#### WHAT THE EXERCISE ASKS:
Scan the records below. Copy every line in which the word "height" appears.

#### RECORDS FOR THE TASK:
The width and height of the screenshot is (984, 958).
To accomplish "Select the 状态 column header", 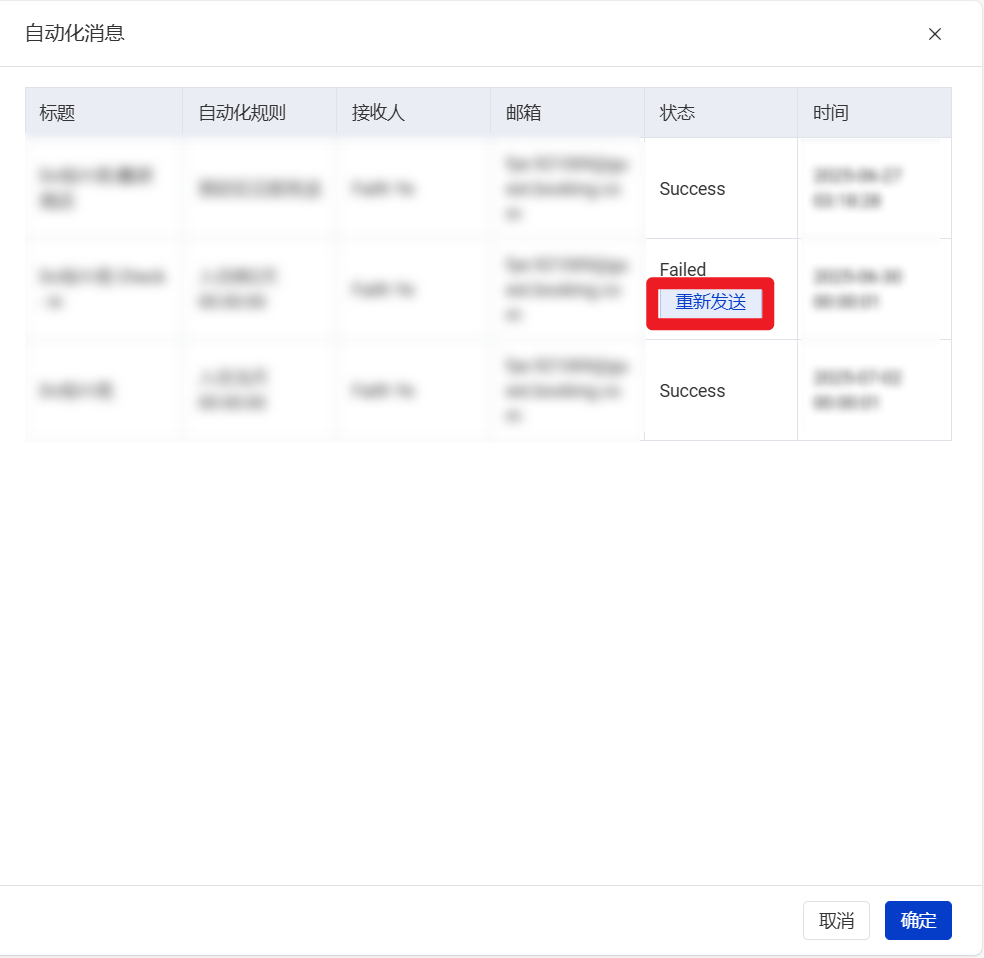I will coord(677,113).
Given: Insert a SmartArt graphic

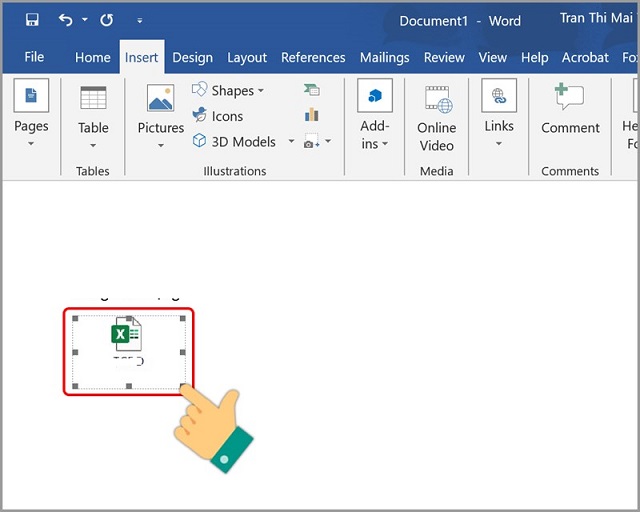Looking at the screenshot, I should tap(311, 90).
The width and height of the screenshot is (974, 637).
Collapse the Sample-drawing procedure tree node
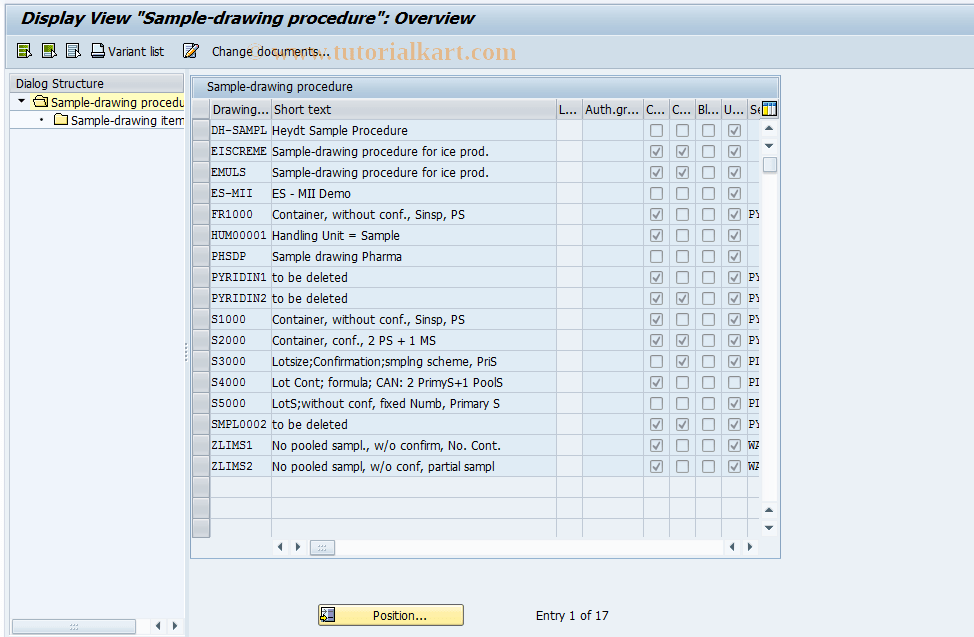click(x=19, y=101)
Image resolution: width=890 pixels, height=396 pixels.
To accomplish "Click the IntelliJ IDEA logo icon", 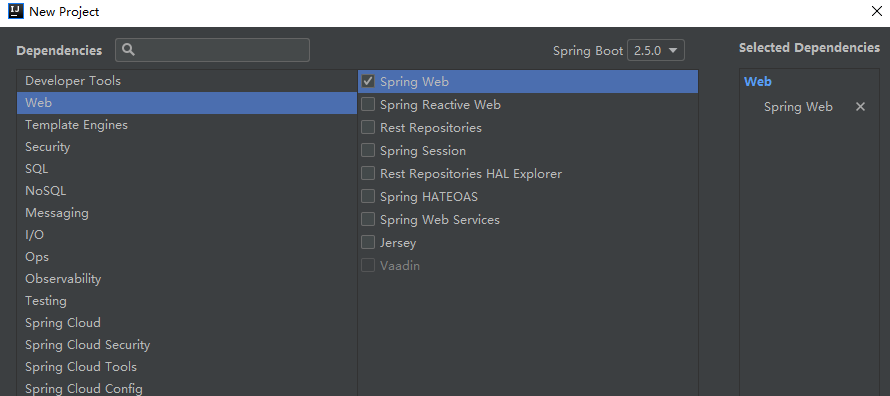I will tap(15, 11).
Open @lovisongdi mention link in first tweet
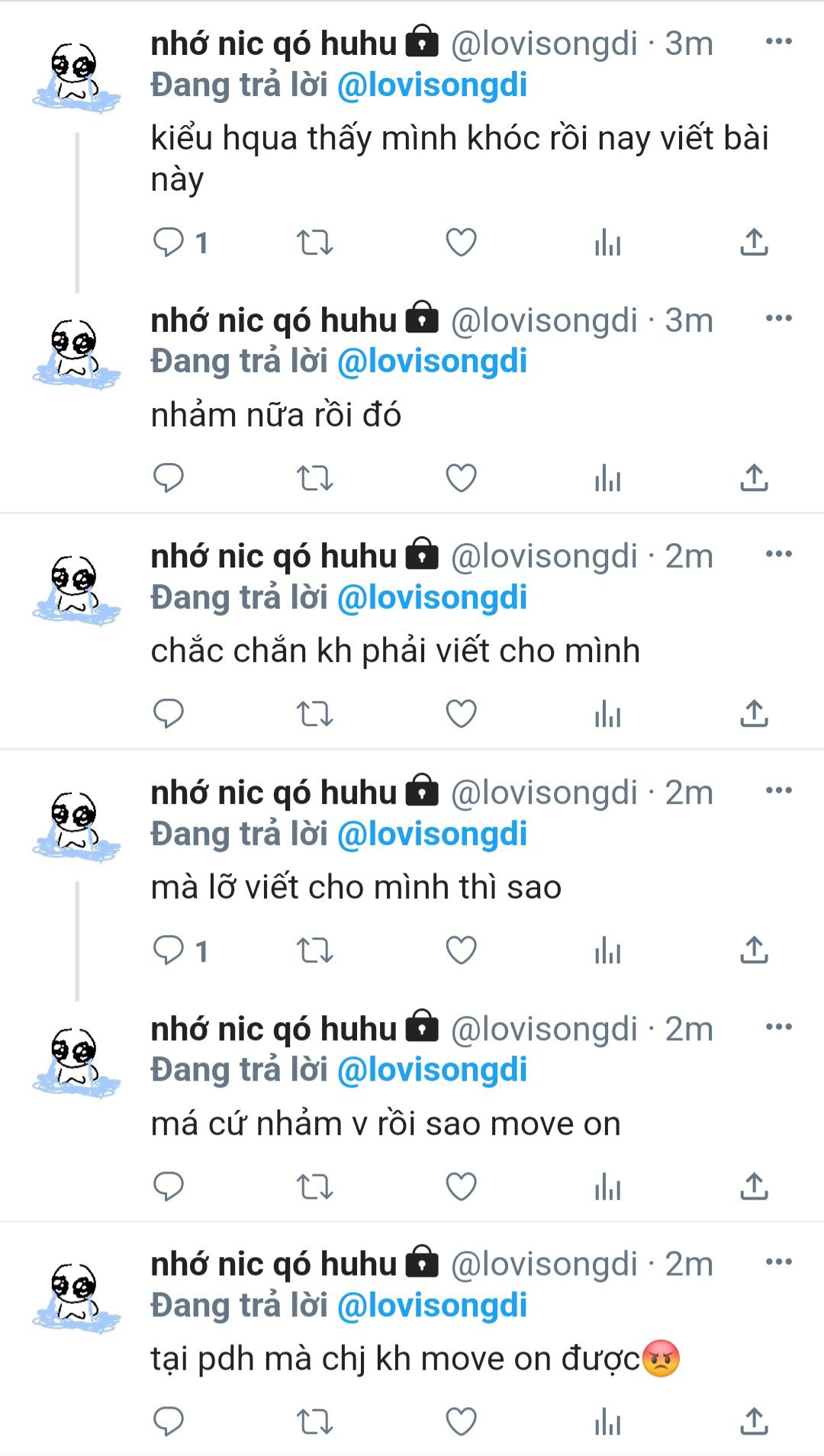 (432, 85)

#### TASK ANSWER:
The width and height of the screenshot is (984, 958).
The width and height of the screenshot is (974, 637).
Image resolution: width=890 pixels, height=396 pixels.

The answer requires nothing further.